Nenhuma. Para mim, nenhuma outra mulher merece entrar aqui, deitar nesta cama,
brincar comigo, fazer amor comigo. Porque só com ela eu fiz amor. Com as outras
é tudo aquilo que as pessoas costumam fazer por aí, utilizando aquele linguajar
vulgar das ruas, coisa mais crua, mais cruel também. Com as outras a gente
trepa, a gente fode, come, dá umazinha, descabela os pentelhos, despenteia o
palhaço, mete o ferro, desce o pau, mete a vara, essas coisas. Por mais que eu
não queira que seja isso, é sempre isto que vai ser. São pernas diferentes, são
cheiros diferentes, que você se esforça por dizer, ei, isto é amor, cara!, mas
que no fundo, você sabe que não há como mentir para elas. Pior para nós mesmos,
Sr.
Você está bêbado.
É, devo estar.
O Escritor riu de
si mesmo, empunhou da máquina de datilografar e disse para si mesmo que estava
provavelmente louco, pois estava conversando com um quarto de hotel, e disse
isto em voz alta. Não chego a me ofender, ele mesmo pede desculpas,
contradizendo-se no instante seguinte.
Wong Kar-Wai disse que as pessoas tomavam
num trem o rumo certo sempre para o futuro em 2046, onde lá vivem as ilusões
perdidas.
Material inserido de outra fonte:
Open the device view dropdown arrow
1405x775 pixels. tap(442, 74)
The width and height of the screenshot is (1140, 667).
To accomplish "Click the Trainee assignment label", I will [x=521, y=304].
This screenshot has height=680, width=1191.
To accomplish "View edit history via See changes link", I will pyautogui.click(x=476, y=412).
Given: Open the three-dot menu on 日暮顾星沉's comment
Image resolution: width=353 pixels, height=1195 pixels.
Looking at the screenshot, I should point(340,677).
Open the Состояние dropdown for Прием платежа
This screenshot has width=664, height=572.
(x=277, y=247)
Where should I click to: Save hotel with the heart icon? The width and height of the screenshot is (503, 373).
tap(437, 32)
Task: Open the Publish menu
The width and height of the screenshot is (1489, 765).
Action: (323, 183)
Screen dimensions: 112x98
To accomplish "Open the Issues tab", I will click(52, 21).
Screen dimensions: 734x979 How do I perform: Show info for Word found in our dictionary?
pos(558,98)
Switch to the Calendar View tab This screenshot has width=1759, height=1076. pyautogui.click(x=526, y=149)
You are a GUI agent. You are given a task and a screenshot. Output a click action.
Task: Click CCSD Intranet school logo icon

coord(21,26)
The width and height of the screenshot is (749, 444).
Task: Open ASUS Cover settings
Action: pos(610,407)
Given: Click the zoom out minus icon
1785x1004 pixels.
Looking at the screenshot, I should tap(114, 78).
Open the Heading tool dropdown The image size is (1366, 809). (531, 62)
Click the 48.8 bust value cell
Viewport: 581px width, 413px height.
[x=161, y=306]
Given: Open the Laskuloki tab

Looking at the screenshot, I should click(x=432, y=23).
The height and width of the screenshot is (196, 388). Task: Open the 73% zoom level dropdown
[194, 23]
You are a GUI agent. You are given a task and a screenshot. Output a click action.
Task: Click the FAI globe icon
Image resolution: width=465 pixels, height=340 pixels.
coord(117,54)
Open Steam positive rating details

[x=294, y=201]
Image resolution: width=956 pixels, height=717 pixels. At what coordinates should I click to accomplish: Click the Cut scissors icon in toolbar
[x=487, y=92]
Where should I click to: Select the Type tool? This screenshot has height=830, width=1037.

Perdidos eram também os corações que iam até lá para buscar neste
futuro alternativo, incerto as ilusões.
Vou para o passado.Tranco a porta do
quarto 204, retorno ao dia exato em que conheci o corpo da mulher com a qual
tomei a liberdade de chamá-la minha. Minha mulher.
Deslizo os dedos por entre as teclas duras
e desgastadas da máquina e é ela quem me leva até o seu olhar castanho, que
cruzava as lentes dos óculos enquanto que o quarto onde permaneço, que é este
204, vai se renovando a cada palavra dita. O passado volta, mas eu continuo o
mesmo, até mais velho pareço a cada pé volvido ao meu próprio acervo de
memória. Ela cruzaria este bar, olharia, reconheceria, pois o amor atravessa,
não o tempo, mas a fronteira vaga do coração, que não guarda a pele, o cheiro,
mas sim a essência do solitário sentimento de reconhecimento que penetra na
cabeça de cada indivíduo que se apaixona.
Lá vem ela.
Ela abre as portas dobar, olha em minha
direção, passa pelo meu olhar, decidida a não fitá-lo, encontra um sorriso
amigo ao fundo do bar, seus amigos jovens, que um dia foram meus também. Pele
enxuta, os dedos soltos a apontar o que se faria riso, e as memórias ainda por
remontar, ainda por tornar-se. Enquanto que eu vou vendo-a, remoendo-a, e meu
sonho, e eu mesmo e todo o quarto feito num amontoado de papéis que caem depois
de suspensos no ar. As paredes deixam-se cair em sua matéria mais fina, areia
que inunda meus bolsos, e enfim todo o quarto.
O que
é isto, Escritor?
É o
meu amor se esvaindo.
O que
é o amor, Escritor?
É a
eterna busca.
Uma
busca?
Eterna.
Nunca se deixa de buscar o amor, Sr. 204.
Mais
parece um sonho. Um ciclo vicioso.
Não
deixa de ser. Quanto mais perto nos encontramos de achar que estamos perto de
encontrá-lo – o amor –, eis que a realidade amorosa das coisas acaba por
tornar-se um amontoado de areia. Esfarelar-se nas nossas mãos é a primeira
coisa que acontece ao objeto Amor, quando se diz encontrado. Estou sendo claro?
Não.
Como
suspeitei. Eu sinto muito, mas é esta garrafa de uísque, esta lua cheia, acaba
por me deixar comovido, sentimental feito o diabo.
Fosse
uma garrafa de conhaque...
Não
sabia que as paredes conheciam poesia.
As paredes
sabem bem mais que você imagina, Escritor.